McNeil le observaba fijamente, como juzgando sus reacciones.

—Tienes razón —se oyó decir Grant—. Te­nemos que hablar de ello.

—Sí —dijo McNeil imperturbablemente—. Tenemos que hablar. —Y tomando nuevamente su taza, puso el tubo de beber en sus labios y sor­bió lentamente.

Grant no pudo esperar hasta que hubo termina­do. Notó con sorpresa que el alivio que había es­perado sentir no llegó. Incluso sintió una punzada como de sentimiento, pero que no era realmente remordimiento. Era ya ahora un poco tarde para pensar en ello, pero repentinamente recordó que se quedaría solo en la
Reina Estelar
, perseguido por sus pensamientos, durante más de tres semanas, antes que llegase el auxilio.

No quiso ver morir a McNeil, y se sintió marea­do. Sin volverse a mirar a su víctima se lanzó ha­cia la salida.

Inmutablemente fijo, el feroz sol y las estáticas estrellas contemplaban a la
Reina Estelar
, que pa­recía tan fija como ellas. No había manera de sa­ber que la pequeña nave, formada como una pesa de gimnasia, había ahora casi alcanzado su velo­cidad máxima y que en su pequeña esfera había millones de caballos de vapor encadenados espe­rando el momento de su liberación. A decir ver­dad, no había manera de saber si llevaba clase alguna de vida.
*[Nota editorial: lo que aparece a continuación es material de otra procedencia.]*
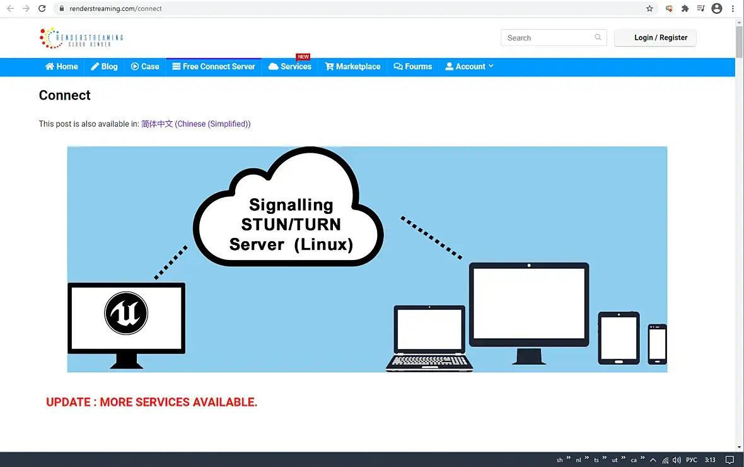Click the volume icon in the system tray
744x467 pixels.
[x=677, y=460]
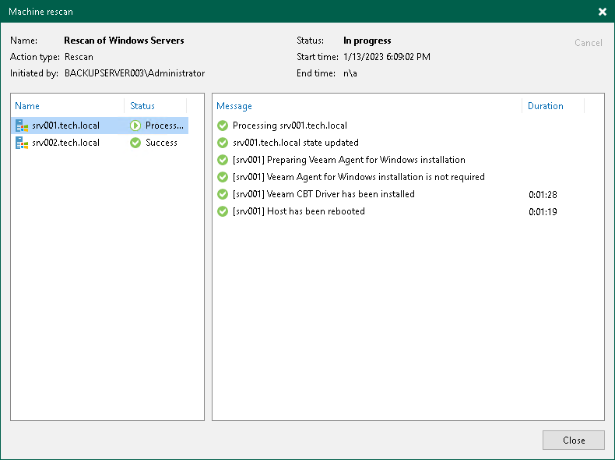Click the srv001.tech.local server icon
Screen dimensions: 615x460
point(22,126)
Se abrió una esclusa del lado de la noche, per­mitiendo que una luz brillante escapase del inte­rior. El resplandeciente círculo tenía un extraño aspecto, colgando ahí en la oscuridad. Y luego quedó abruptamente eclipsado, cuando dos figuras salieron flotando de la nave.
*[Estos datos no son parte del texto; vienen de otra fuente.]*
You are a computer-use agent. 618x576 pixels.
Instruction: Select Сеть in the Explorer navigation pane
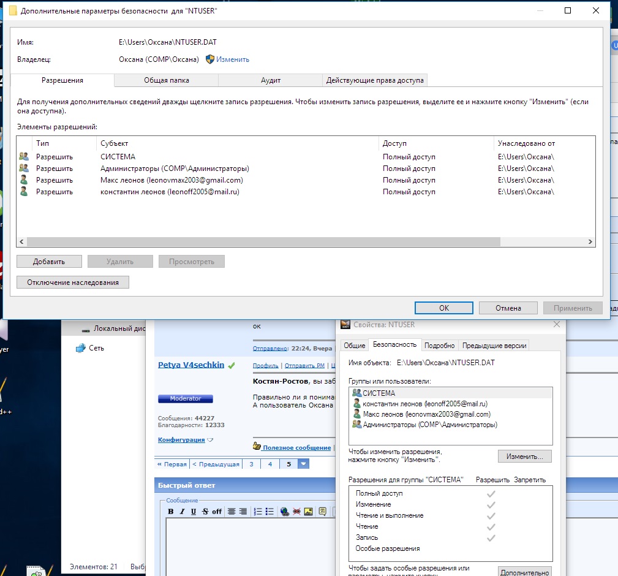pyautogui.click(x=96, y=348)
Una era mucho mayor que la otra, por una ra­zón bastante importante: llevaba un traje espacial. Ahora bien, hay ciertas prendas que pueden ser llevadas, o no, a gusto de cada uno, sin más efec­tos perjudiciales que la posible pérdida de cierto prestigio social; pero los trajes del espacio no se cuentan entre ellas.

En la oscuridad estaba ocurriendo algo que no era fácil de seguir. La figura menor comenzó a moverse, lentamente al principio, pero con veloci­dad rápidamente creciente. Dejó la sombra de la nave, saliendo a la plena luz del sol, y entonces fue posible ver atada a su espalda una pequeña bo­tella de la cual salía una fina neblina que desapa­recía casi instantáneamente en el espacio.
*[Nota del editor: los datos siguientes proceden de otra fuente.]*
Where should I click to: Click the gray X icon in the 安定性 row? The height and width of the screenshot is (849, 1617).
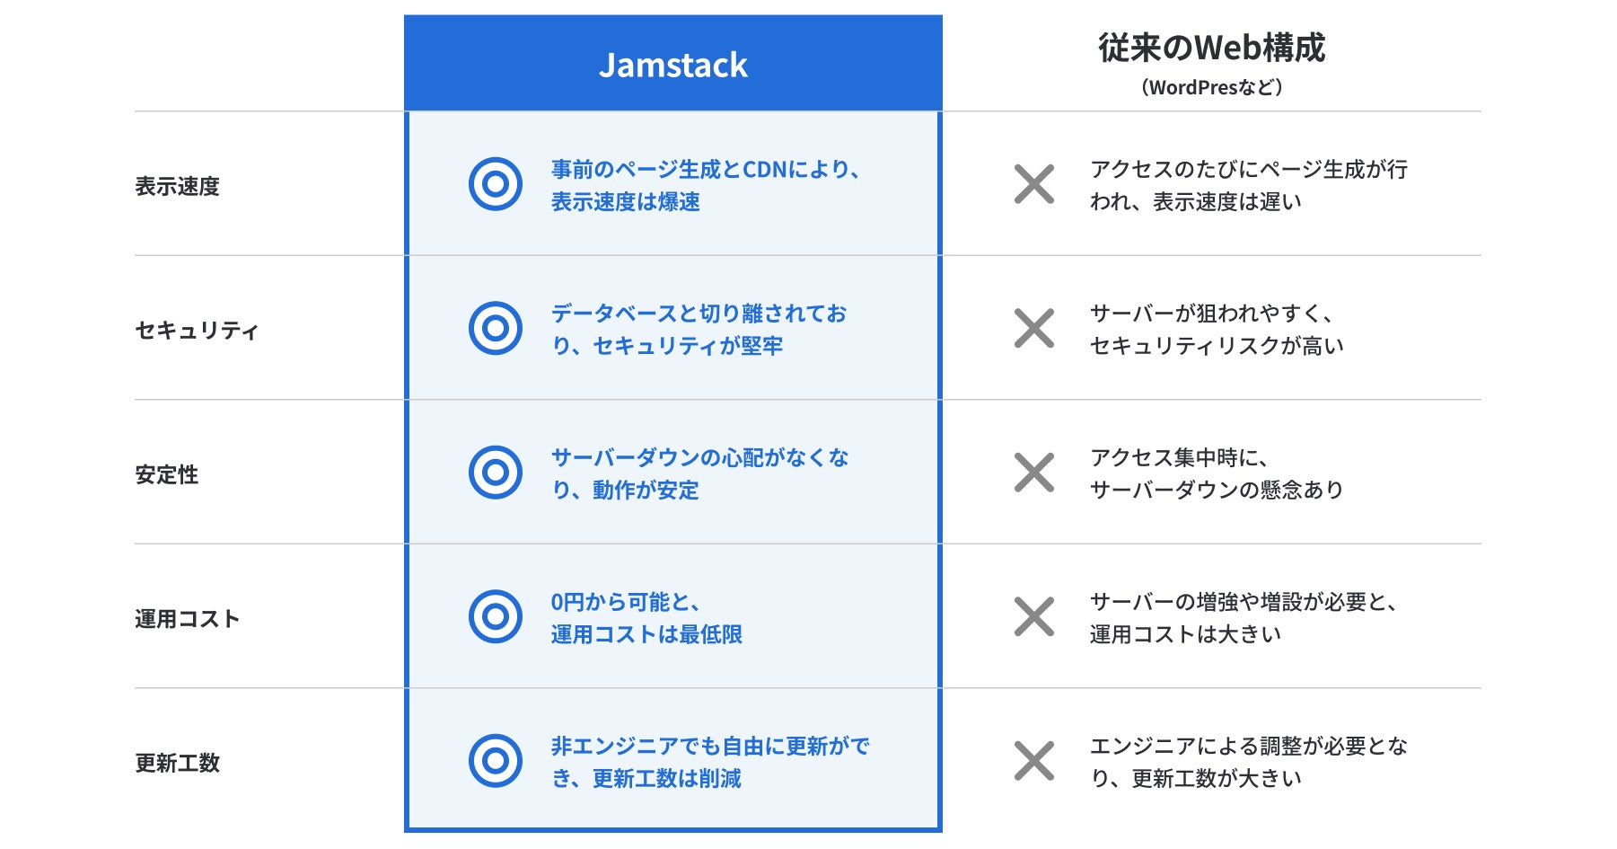(1033, 473)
Era un cohete primitivo, pero eficaz. No había peligro en que la minúscula fuerza gravitatoria de la nave volviese a atraer el cuerpo.

Girando un poco, el cadáver se fue empequeñe­ciendo frente a las estrellas y desapareció de la vista en menos de un minuto. Completamente in­móvil, la figura en la esclusa contempló como se iba. Y luego la puerta externa se cerró, el círculo brillante desapareció, y solamente la pálida luz de la Tierra continuó brillando sobre la parte en sombra de la nave.

Absolutamente nada más ocurrió durante veintitrés días.

* * *

El capitán del
Hércules
se volvió a su segundo con un suspiro de alivio.

—Me temía que no podría hacerlo. Debe haber sido un esfuerzo colosal partir de su órbita por sí solo, sin ayuda y con el aire tan viciado como debe estarlo ahora. ¿Cuánto tardaremos aún en lle­gar a él?

—Aproximadamente una hora. Lleva aún algo de excentricidad, pero eso podemos corregirlo.

—Bien. Señala al
Leviatán
y al
Titán
que pode­mos establecer contacto, y pídeles que despeguen, ¿quieres? Pero no diría nada a tus amigos los co­rresponsales hasta que hayamos terminado a salvo la maniobra.

El segundo tuvo la gentileza de ruborizarse.

—No tengo ninguna intención —dijo con voz ligeramente resentida, mientras tocaba levemente las claves de su calculador.